• **Exercise prompt**:
Reproduce the records below exactly, but only between the lines holding "This screenshot has width=332, height=316." and "The height and width of the screenshot is (307, 427).", inclusive.

--- Material supplied Enclosed Below ---

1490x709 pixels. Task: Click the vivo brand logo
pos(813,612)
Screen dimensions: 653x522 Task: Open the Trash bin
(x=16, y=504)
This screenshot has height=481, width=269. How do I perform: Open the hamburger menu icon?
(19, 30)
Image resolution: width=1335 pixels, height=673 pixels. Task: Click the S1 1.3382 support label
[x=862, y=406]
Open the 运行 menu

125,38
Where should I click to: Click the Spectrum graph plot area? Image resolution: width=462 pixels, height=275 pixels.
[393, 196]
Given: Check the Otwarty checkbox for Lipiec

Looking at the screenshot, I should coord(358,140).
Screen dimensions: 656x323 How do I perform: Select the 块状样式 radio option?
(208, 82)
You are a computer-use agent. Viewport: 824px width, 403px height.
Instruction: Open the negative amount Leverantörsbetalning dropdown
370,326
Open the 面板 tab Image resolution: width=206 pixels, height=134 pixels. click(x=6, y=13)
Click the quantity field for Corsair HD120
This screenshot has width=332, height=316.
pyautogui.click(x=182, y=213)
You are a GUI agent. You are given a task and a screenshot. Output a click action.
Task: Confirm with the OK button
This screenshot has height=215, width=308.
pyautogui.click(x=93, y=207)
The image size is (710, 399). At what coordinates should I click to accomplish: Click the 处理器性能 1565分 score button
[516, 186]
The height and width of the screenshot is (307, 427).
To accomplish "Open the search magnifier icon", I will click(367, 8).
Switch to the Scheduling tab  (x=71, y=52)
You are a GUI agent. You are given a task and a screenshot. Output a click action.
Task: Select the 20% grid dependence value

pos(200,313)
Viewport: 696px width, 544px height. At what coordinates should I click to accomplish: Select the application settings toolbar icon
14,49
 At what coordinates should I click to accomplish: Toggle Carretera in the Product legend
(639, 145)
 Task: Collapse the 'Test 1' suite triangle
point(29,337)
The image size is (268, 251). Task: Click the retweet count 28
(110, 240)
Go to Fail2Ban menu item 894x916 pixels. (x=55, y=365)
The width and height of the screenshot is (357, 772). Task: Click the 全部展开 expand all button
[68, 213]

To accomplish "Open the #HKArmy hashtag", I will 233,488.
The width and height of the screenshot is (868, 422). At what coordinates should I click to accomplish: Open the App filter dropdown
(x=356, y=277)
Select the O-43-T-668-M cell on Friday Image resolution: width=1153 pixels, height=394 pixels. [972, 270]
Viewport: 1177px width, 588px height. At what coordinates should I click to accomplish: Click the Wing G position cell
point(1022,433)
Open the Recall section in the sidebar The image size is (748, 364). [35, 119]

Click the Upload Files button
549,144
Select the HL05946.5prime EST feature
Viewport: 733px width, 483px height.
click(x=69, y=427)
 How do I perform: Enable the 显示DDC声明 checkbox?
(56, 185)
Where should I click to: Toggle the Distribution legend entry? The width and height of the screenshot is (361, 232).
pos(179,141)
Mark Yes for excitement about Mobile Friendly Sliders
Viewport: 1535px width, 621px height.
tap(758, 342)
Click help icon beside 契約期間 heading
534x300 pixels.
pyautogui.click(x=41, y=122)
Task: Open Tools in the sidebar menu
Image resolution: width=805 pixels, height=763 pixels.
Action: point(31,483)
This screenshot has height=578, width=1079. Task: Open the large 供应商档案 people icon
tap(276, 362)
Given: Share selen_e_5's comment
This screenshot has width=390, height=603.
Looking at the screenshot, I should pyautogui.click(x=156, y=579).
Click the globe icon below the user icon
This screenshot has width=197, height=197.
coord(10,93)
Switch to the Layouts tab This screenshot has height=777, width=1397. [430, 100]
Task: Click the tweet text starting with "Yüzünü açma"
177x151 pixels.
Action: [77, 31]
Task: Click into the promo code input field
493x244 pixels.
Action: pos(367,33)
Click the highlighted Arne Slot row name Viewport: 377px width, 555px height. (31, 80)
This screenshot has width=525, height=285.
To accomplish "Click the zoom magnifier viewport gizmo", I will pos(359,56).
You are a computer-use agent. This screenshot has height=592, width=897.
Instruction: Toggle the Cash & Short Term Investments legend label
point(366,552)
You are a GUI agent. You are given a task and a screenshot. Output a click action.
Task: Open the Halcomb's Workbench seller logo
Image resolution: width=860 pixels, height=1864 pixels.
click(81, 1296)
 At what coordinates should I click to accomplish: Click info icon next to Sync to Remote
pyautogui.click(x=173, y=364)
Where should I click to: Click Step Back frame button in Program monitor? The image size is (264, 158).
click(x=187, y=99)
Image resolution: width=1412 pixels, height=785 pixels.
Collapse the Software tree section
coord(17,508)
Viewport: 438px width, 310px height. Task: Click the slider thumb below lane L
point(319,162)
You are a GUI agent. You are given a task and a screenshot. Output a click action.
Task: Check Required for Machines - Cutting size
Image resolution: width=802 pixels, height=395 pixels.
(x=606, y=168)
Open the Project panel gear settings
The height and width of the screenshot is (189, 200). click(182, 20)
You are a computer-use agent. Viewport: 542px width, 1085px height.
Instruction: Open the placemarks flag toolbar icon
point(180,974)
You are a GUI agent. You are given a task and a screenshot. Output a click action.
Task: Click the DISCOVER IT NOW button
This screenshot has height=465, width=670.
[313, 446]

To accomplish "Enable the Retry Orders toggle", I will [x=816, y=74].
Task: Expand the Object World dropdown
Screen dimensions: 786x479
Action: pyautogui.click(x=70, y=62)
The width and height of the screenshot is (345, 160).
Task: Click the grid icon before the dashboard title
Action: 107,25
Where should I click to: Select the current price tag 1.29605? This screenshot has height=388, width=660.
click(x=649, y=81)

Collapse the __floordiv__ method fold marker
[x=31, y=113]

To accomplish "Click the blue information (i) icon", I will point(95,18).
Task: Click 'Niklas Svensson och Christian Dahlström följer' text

--- End of Enclosed Material supplied ---

• **Answer for this exercise**:
This screenshot has width=332, height=316.
pyautogui.click(x=182, y=213)
You are a GUI agent. You are given a task and a screenshot. Output a click action.
Task: Confirm with the OK button
This screenshot has height=215, width=308.
pyautogui.click(x=93, y=207)
The image size is (710, 399). At what coordinates should I click to accomplish: Click the 处理器性能 1565分 score button
[516, 186]
The height and width of the screenshot is (307, 427).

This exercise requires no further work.